The second act, Fruits & Veggies representing Durban, seemed not to need an introduction or crowd
warm up, busting it out with opening track Without A Gwaai or a Cent. They're nuts. they went
nuts. they had the crowd going... nuts. One had to keep a safe following distance from the mosh-pit
that took up almost the entire dance floor. They were relentless in kicking up the pace and leaving
the crowd chomping at the bits. Lead singer, Purity, offered to dispose of one of the garments
should someone get her a shot of tequila. This racy challenge was met, and before we knew it
she was sporting very little dress at the top. These self-proclaimed crazies hail from Durban, and
suspicions arose to whether or not they may have smuggled in some of their loyal fellow residents.
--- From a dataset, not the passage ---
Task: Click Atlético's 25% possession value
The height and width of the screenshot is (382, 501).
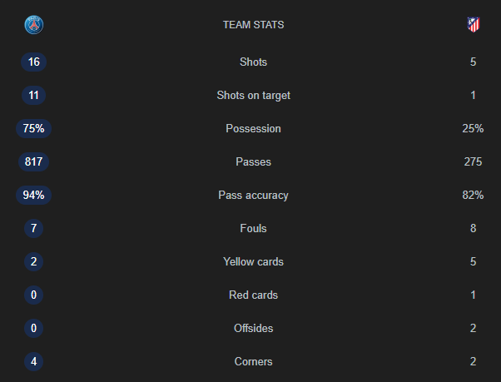Action: 473,128
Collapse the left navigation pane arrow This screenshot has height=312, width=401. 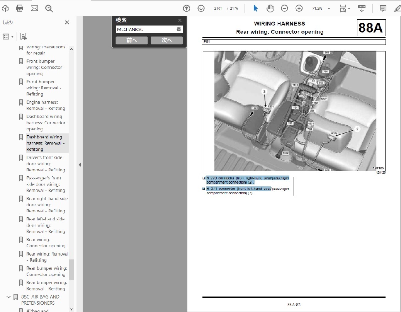pyautogui.click(x=80, y=165)
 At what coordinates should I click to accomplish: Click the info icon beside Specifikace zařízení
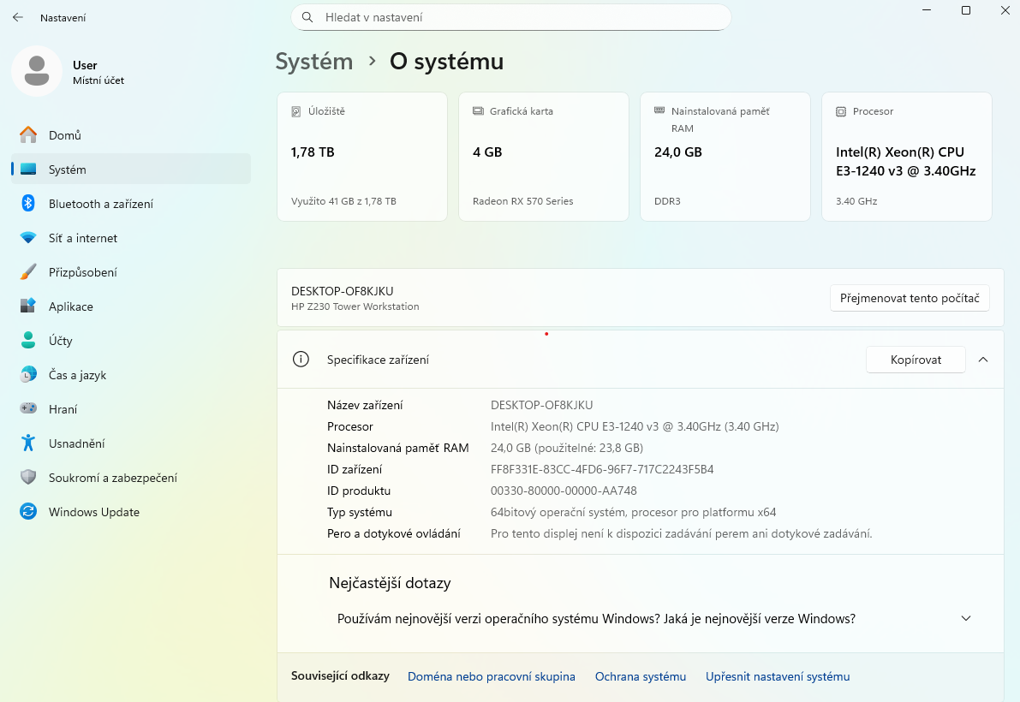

They've been active since 2008, and still going strong. Keep a look out for their album 'Ndaa' if Ska
Afro Punk is your flavour.
With the crowd having digested their more than their allotted 5 servings of Fruits & Veggies for the
evening, local outfit Captain Stu to step up to the plate. They don't need much of an introduction,
having been on the scene since 2003 carrying the torch for the Ska Punk genre with the likes of The
Rudimentals and Hog Hoggity Hog. Satisfaction was guaranteed. They held their own and let rip
with a solid performance and play listed single "The Day" being a predictable favourite. In the end
the Fruits and Veggies had to cement their attention-whoring ways by getting on stage to encourage
an encore from the Stu's. Just as you thought things couldn't get any more interesting, members
from both bands were lip locked. Stu'd Fruit anyone? The band managed to gather composure and
give us one for the road.
All clichés aside it was a refreshing night out saw me leaving the venue at a respectable 01:30 with
my name still in tact and no bruises to behold. It was time to set out into the night, to move onto the
next stir in the night.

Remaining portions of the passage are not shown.